--- start of Input material ---

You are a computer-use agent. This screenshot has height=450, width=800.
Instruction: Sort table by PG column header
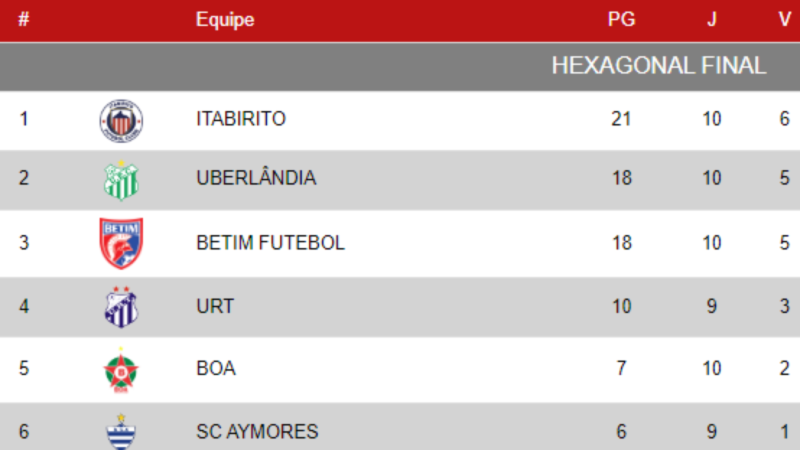621,19
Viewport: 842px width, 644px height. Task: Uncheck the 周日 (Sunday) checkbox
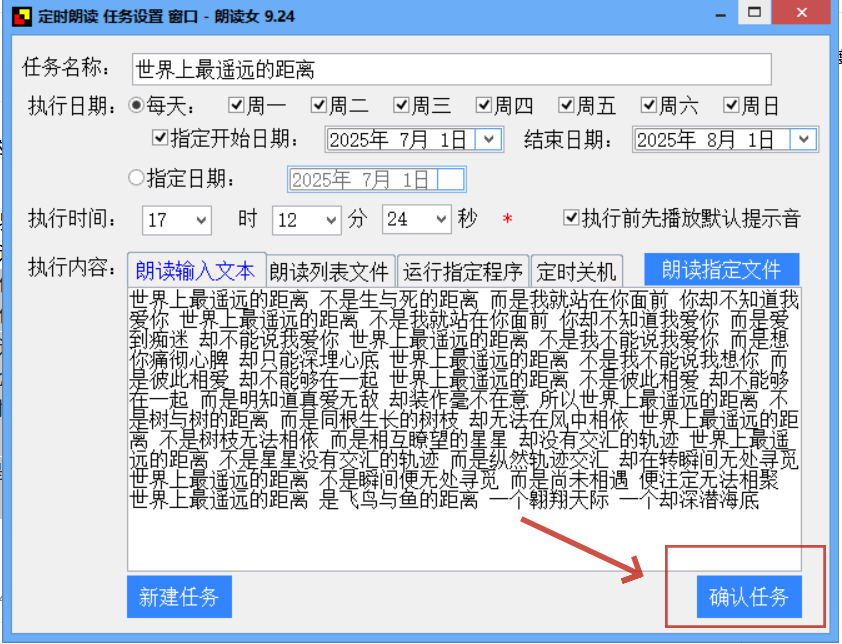click(x=731, y=105)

--- end of Input material ---

* Work required *
Can you output the records above as a Markdown table with the columns Row and Line, one line per row and no rows for blank lines? Leave the pictures out of the answer.

* Response *
| Row | Line |
|---|---|
| 1 | You are a computer-use agent. This screenshot has height=450, width=800. |
| 2 | Instruction: Sort table by PG column header |
| 3 | 621,19 |
| 4 | Viewport: 842px width, 644px height. Task: Uncheck the 周日 (Sunday) checkbox |
| 5 | click(x=731, y=105) |